Miss Juneteenth follows a young mother as she tries to help her daughter be successfully crowned this year’s ‘Miss Juneteenth’, a title she once held herself. Turquoise is a fighter, she’s a single mum with multiple jobs who would do anything to give her daughter the opportunities she missed out on herself after falling pregnant. Eager to make sure Kai doesn’t make the same mistakes she becomes single-mindedly determined to help her win, viewing it as her own do-over – if her daughter can also be crowned Miss Juneteenth, that proves she’s made the right choices in her life.
It’s a simple, understated plot that’s filled with all the bits that make life messy – Kai doesn’t have any interest in the pageant, she doesn’t want to be a carbon copy of her mother and is eager to find her own voice and styles.
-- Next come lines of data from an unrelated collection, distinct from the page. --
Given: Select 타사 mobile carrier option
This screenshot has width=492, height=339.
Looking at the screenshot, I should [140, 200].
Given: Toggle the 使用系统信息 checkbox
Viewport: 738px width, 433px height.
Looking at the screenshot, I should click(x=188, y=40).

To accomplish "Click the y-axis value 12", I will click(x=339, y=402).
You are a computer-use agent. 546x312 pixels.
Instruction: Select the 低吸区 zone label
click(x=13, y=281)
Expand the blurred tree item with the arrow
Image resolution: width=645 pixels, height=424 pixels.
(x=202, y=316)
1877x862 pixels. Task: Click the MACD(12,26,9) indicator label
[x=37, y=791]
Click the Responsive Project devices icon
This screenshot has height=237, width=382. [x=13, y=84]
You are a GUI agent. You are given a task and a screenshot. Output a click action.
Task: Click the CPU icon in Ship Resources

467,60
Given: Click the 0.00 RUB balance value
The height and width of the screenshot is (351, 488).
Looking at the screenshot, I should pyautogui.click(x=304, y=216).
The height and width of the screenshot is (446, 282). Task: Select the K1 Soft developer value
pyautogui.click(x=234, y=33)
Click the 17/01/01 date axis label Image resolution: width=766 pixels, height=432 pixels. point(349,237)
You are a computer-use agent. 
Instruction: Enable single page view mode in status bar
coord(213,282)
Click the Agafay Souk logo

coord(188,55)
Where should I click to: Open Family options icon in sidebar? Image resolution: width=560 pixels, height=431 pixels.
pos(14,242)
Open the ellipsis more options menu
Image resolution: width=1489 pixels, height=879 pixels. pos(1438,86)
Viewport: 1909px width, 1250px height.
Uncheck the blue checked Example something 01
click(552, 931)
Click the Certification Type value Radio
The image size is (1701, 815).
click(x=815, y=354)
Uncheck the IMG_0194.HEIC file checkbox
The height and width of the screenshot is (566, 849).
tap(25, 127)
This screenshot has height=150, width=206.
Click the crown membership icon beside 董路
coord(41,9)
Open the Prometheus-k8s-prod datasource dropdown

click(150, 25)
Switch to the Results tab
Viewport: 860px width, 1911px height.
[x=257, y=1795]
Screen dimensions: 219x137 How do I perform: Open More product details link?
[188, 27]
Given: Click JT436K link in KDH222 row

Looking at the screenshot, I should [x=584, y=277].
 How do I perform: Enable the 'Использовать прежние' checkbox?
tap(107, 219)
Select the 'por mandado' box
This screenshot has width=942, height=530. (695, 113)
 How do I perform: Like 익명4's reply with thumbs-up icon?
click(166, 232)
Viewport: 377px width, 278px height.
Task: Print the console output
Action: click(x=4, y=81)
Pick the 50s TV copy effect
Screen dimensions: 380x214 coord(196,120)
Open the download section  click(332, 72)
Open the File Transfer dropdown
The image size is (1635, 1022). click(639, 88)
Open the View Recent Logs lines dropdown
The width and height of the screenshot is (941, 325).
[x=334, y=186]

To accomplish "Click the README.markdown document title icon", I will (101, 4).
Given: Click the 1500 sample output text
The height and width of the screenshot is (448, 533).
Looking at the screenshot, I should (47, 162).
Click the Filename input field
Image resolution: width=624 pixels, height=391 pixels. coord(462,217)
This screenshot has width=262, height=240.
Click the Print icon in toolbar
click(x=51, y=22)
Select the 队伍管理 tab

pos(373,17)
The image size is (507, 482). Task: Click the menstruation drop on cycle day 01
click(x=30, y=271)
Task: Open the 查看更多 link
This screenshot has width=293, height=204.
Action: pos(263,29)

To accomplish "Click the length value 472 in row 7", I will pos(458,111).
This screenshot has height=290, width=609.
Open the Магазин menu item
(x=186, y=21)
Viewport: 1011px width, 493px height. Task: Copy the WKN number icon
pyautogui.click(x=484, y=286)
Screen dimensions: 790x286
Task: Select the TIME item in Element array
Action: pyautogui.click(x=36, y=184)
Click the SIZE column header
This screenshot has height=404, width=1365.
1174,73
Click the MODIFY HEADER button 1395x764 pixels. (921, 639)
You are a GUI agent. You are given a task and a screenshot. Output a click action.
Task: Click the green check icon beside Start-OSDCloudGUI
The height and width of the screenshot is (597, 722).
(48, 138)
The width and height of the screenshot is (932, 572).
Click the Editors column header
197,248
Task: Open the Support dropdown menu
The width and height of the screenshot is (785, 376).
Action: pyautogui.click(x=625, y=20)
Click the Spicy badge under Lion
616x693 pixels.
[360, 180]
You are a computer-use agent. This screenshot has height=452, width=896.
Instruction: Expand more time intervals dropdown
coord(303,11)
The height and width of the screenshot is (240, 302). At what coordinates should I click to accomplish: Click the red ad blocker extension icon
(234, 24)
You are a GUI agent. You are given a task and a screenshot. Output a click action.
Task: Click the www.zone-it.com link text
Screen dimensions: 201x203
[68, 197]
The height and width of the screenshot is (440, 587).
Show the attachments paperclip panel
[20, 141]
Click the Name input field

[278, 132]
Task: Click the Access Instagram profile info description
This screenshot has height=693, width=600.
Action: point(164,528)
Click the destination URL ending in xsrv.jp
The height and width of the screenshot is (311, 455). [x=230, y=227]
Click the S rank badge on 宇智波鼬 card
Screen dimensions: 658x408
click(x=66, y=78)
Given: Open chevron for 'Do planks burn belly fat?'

Turquoise has a complicated relationship with Kai’s father who has a complicated relationship with the law. Every time Turquoise is able to move forward, something pushes her back or derails her.
Director Channing Godfrey Peoples (who also wrote the film as her feature-length debut) is confident enough to let the performances be the heart of the film. There’s nothing showy or pageant-like, instead homing in on the small touches of family life and the delicate nature of this fragile but strong mother-daughter relationship.
Nicole Beharie is a quiet thunderstorm in the role of Turquoise. Her face remains composed like a true pageant queen but Beharie is able to embody the rage she feels underneath and the non-stop aggression she feels as a protective mother. Scenes where she confronts her relationship with her own mother are particularly moving and Beharie is definitely one to watch. Alexis Chikaeze is equally charming as Kai, a role that could be played as annoying and petulant in less skilled hands, Chikaeze instead feels real and multi-faceted.
Releasing in the UK on VOD this Friday (25th September) it unfortunately doesn’t coincide with the real Juneteenth, a historical day I knew very little about until earlier this year. The film touches on its significance but doesn’t delve too deep – instead allowing us to focus on the moving performances and research the rest later.
It’s not as big or showy as some of the more recent UK releases, but it’s a universal story of maternal love and a charming independent film.